A veteran of the contrition industry, Gatlin could claim few supporters in this auditorium.

With blockbusting stories everywhere, London 2012 no longer looked to Bolt to be the headline act of these Games. His Beijing blast carried him through the next three years after China's Olympics but the script has changed.

'Superman is coming' was London's message to the ticket-buying public, some of whom handed over £700 for a seat. In the preceding months it changed to: 'Superman is vulnerable.' Curiosity took over from outright worship.

Yet the closer the race came, the more newcomers to Olympic sprinting could comprehend the power, the controlled violence of straight-line running over the minimum distance. World's fastest man remains one of humanity's most cherished titles. Camera flashes sparkled around the stadium as the runners exerted psychological pressure on one another on the blocks.

Olympic sprint titles are not generally won by athletes with interrupted preparations. Bolt was out-run by Blake in both the 100m and 200m Jamaican trials. Within days he was visiting Dr Hans-Wilhelm Muller-Wohlfahrt in Munich, to address possibly back-related hamstring trouble. He ran badly in Ostrava and talked of needing to sleep more before withdrawing from Monaco to concentrate on London. Fine-tuning was completed away from public scrutiny and he slept in a special 7ft bed. Long-lens snaps of him stretching or wincing after training added to the drama, real or imagined.

Instruction 1: Format the part of the rows that opens with the line containing "Pick the yellow minimum value 88" and closes with the line containing "pyautogui.click(x=51, y=84)" as a numbered list, leaving out blank lines.
Instruction 2: Continue the text about Bolt and the London 2012 sprint from its last sentence.

Extracted material:
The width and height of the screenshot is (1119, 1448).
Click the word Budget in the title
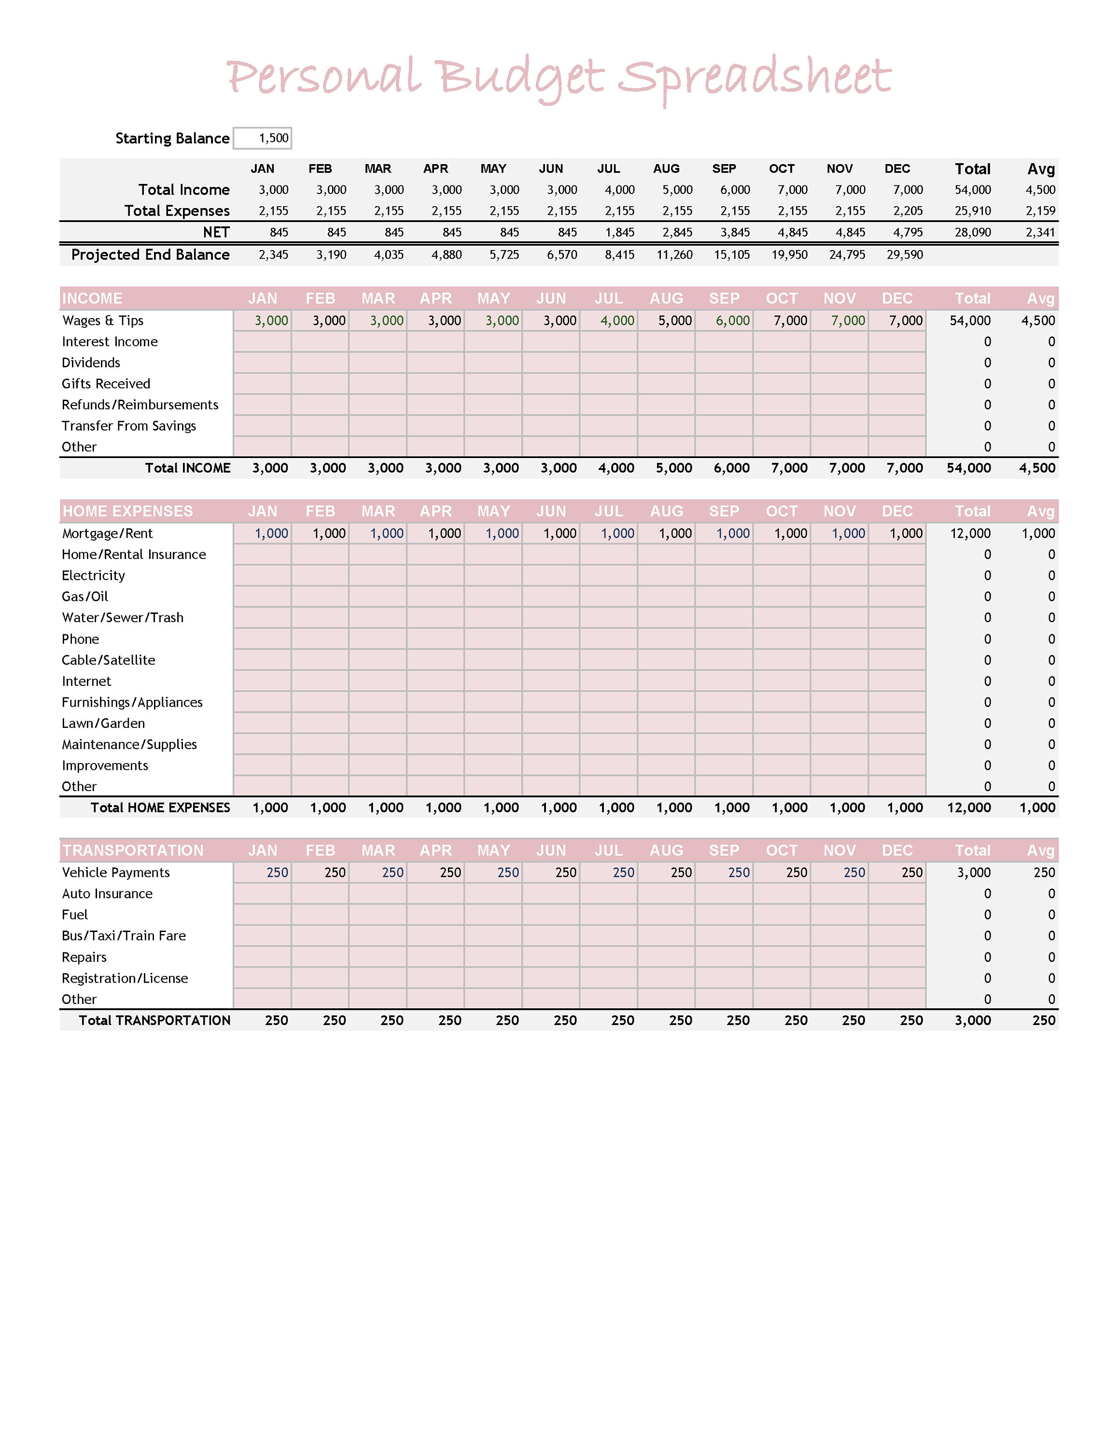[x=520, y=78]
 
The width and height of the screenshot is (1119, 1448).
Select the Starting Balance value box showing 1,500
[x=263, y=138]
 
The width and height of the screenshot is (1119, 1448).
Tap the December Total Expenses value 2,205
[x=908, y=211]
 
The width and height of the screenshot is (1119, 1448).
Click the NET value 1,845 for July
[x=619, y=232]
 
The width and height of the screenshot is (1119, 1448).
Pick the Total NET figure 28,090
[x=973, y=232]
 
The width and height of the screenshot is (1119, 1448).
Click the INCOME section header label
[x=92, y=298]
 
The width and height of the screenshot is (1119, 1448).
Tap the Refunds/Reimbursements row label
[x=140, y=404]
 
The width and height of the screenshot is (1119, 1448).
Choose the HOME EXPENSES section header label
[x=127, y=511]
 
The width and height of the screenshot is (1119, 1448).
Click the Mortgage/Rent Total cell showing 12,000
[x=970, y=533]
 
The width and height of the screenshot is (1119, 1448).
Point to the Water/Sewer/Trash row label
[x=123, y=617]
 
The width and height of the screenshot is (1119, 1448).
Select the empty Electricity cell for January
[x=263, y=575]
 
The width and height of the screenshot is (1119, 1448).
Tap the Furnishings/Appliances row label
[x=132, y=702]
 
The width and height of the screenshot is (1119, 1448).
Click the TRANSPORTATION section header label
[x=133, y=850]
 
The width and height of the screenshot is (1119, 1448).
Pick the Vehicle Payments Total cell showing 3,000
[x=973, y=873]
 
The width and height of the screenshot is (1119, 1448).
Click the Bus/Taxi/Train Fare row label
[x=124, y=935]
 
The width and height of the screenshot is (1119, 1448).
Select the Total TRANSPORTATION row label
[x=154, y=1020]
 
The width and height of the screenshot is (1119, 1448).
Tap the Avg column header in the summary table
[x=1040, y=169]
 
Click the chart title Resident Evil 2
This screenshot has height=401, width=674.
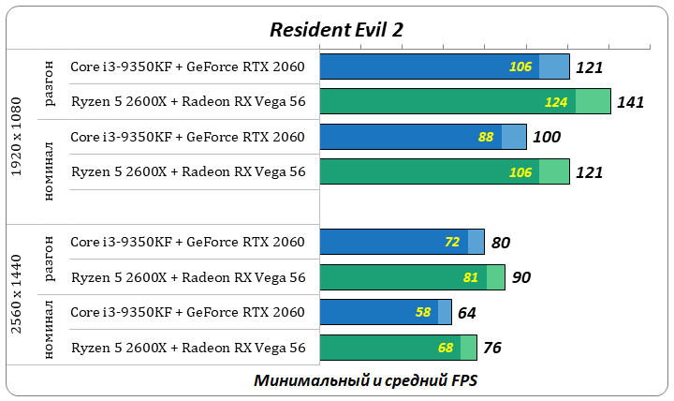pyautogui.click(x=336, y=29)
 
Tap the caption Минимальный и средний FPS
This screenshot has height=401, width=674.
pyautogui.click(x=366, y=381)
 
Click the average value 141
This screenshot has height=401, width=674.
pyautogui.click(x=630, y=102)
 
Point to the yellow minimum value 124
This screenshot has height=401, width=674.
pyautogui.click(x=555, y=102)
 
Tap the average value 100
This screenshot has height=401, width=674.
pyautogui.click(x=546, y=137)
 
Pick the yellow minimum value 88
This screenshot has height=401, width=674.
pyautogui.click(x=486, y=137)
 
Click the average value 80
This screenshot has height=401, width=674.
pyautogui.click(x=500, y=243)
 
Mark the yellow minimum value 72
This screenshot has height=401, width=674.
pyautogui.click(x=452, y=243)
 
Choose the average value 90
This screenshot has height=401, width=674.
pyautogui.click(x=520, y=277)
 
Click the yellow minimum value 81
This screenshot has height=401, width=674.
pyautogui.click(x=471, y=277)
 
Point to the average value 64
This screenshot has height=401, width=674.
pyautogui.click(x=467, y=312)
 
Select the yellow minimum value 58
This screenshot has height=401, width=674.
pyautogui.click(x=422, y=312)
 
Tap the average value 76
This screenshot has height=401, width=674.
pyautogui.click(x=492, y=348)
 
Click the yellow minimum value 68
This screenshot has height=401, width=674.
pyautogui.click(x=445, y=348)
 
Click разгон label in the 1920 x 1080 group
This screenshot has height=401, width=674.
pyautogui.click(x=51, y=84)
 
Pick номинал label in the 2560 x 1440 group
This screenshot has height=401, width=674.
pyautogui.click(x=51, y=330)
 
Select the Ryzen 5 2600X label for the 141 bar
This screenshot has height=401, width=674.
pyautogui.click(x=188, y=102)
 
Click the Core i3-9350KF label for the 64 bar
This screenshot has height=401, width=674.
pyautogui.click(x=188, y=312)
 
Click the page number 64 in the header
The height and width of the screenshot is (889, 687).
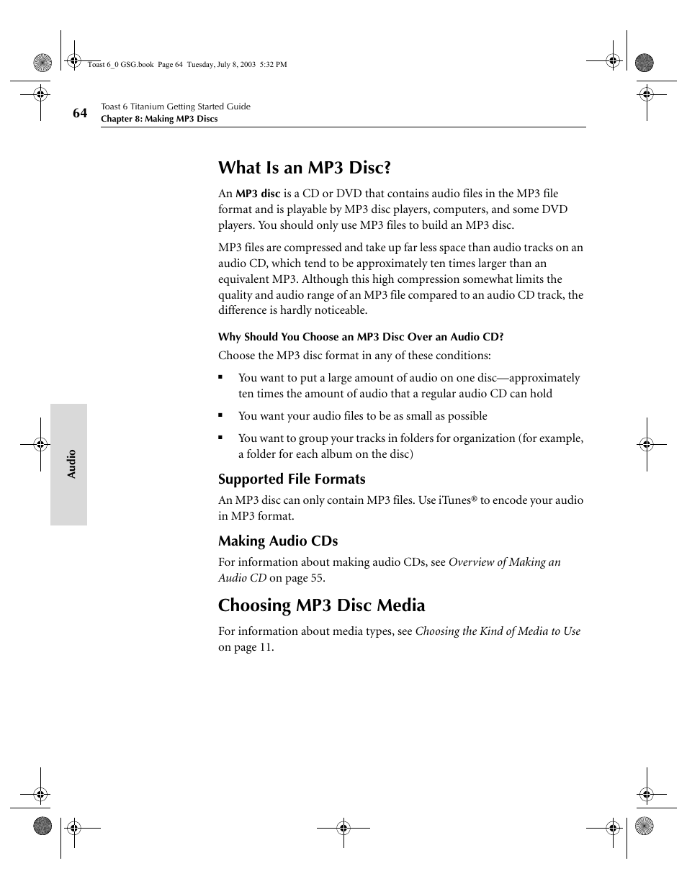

Response 1:
1. Pick the yellow minimum value 88
2. This screenshot has height=401, width=674.
3. pyautogui.click(x=486, y=137)
4. Click the average value 80
5. This screenshot has height=401, width=674.
6. pyautogui.click(x=500, y=243)
7. Mark the yellow minimum value 72
8. This screenshot has height=401, width=674.
9. pyautogui.click(x=452, y=243)
10. Choose the average value 90
11. This screenshot has height=401, width=674.
12. pyautogui.click(x=520, y=277)
13. Click the yellow minimum value 81
14. This screenshot has height=401, width=674.
15. pyautogui.click(x=471, y=277)
16. Point to the average value 64
17. This screenshot has height=401, width=674.
18. pyautogui.click(x=467, y=312)
19. Select the yellow minimum value 58
20. This screenshot has height=401, width=674.
21. pyautogui.click(x=422, y=312)
22. Tap the average value 76
23. This screenshot has height=401, width=674.
24. pyautogui.click(x=492, y=348)
25. Click the yellow minimum value 68
26. This screenshot has height=401, width=674.
27. pyautogui.click(x=445, y=348)
28. Click разгон label in the 1920 x 1080 group
29. This screenshot has height=401, width=674.
30. pyautogui.click(x=51, y=84)

Response 2:
In the semi-finals, Gatlin, 30, affirmed the speed of this London track, winning in 9.82secs, with Jamaica's Powell only third. Then came Bolt, this time with a smile instead of the twitchiness of his first-round run. The defending champion flicked his fingers to denote a scamper and shadow-boxed like a prize-fighter heading into the ring.

His long, sometimes cumbersome rise from the blocks produced a modest start, again, before, the rest of the field seemed to lose propulsion in mid-race. An optical illusion. Bolt was only sliding up a gear. After the brief surge came the post-destruction jog to the line. The time: 9.87secs.

Then the light shifted to Blake, christened 'The Beast' by Bolt, who shared a heat with Gay and Britain's promising Adam Gemili, whose running style is so neat and rhythmic. Blake beat Bolt's time by two-hundredths of a second, with Gatlin the fastest finalist at 9.82secs.

Gay was the second fastest man in history. Blake was the youngest world champion ever. Gatlin had been here before and conquered the stress of Olympic finals. Bolt held three Olympic medals as he messed about on the start line. Bailey is a rising star in America. Martina is the European champion. What more could anyone want?

A Bolt victory, is the answer. And they got it. They saw the phenomenon put Blake in his place and stop the Gatlin resurgence. They saw the Beijing reign extended from east to west. America still has no answer to his speed. Carl Lewis, who was so grudging in his praise, has lost his place in history, where Bolt now reigns supreme."